The results showed not a single state registered a statistically significant improvement in well-being in 2017. Overall, America registered its largest year-to-year drop in the ten years since Gallop has tracked happiness trends. Among the reasons cited for unhappiness were increased depression, daily physical pain, and constant worries. People also reported declining support of family and friends and dissatisfaction with their standard of living. The states reporting the greatest declines included those in the Sunbelt, Rust Belt and West Coast. Health and wealth did not appear to make a significant difference.

When data was analyzed over time, Gallup found that well-being had declined in all 50 states between 2009 and 2017. In fact, wealthier states and those with higher levels of education registered a greater decline in well-being. Those with higher levels of poverty showed a slightly more positive change in well-being over time.

The Flawed Materialistic Vision of Happiness

Gallup’s happiness survey obviously does not exclude better jobs or more money as factors of happiness. It does, however, disprove the popular notion that economic motives are the exclusive or most important factors contributing to happiness. More spiritual elements must be factored into the equation, many of which involve human relationships.

The Gallup report reinforces the findings that have long puzzled sociologists who have studied modern materialism and found it wanting in happiness.

“Amidst the satisfaction people feel with their material progress,” writes sociologist Robert E. Lane in his book, The Loss of Happiness, “there is a spirit of unhappiness and depression haunting advanced market democracies throughout the world, a spirit that mocks the idea that markets maximize well-being and the eighteenth-century promise of a right to the pursuit of happiness under benign governments of people’s own choosing.”

 Materialism Can Breed Frustration

Materialism offers huge opportunities for entertainment, pleasure, and excitement.

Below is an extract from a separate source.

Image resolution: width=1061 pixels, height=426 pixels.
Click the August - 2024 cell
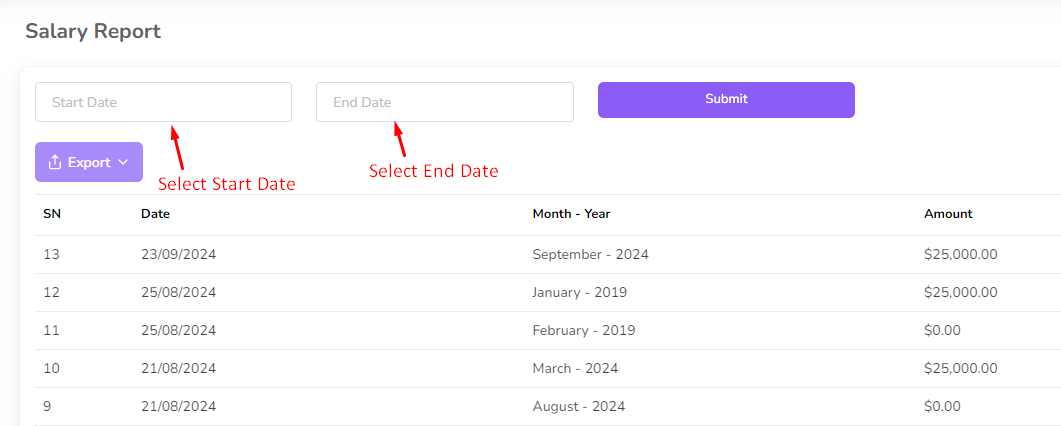[579, 407]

More consumer goods, technological products and greater health options only make the possibilities for happiness greater. However, the bottom line is that happiness eludes modern society.

Lane explains that “The richer the society and its individuals become, the less purchasable are the goals that bring them happiness.” Thus, material goods can also breed frustration and be a major cause of the pervasive sadness and depression.

Weariness for Spiritual Things

A materialistic society inevitably leaves a profound void because people have spiritual needs that must also be satisfied.

When these needs are ignored, it gives rise to a condition that Saint Thomas Aquinas calls acedia, which he defines as the weariness for holy and spiritual things and a subsequent sadness of living. As a spiritual being, the man afflicted with acediadenies the spiritual appetites.

When material goods are exclusively sought, it provokes a conscious turning away from holy and spiritual things. It leads to the intense, feverish activity of modern life that is often an attempt to hide acedia’seffects of listlessness, low spirits, and lack of joy.

Material Limitations

Jobs are important but they are not the most important things in life. They do not determine happiness. More important are those spiritual needs that address the meaning and purpose of life.

Ultimately, the modern world does not want to admit that material happiness is limited. It can even lead to unhappiness since finite material things can never satisfy the insatiable desires of the soul, which desires the infinite goodness of God.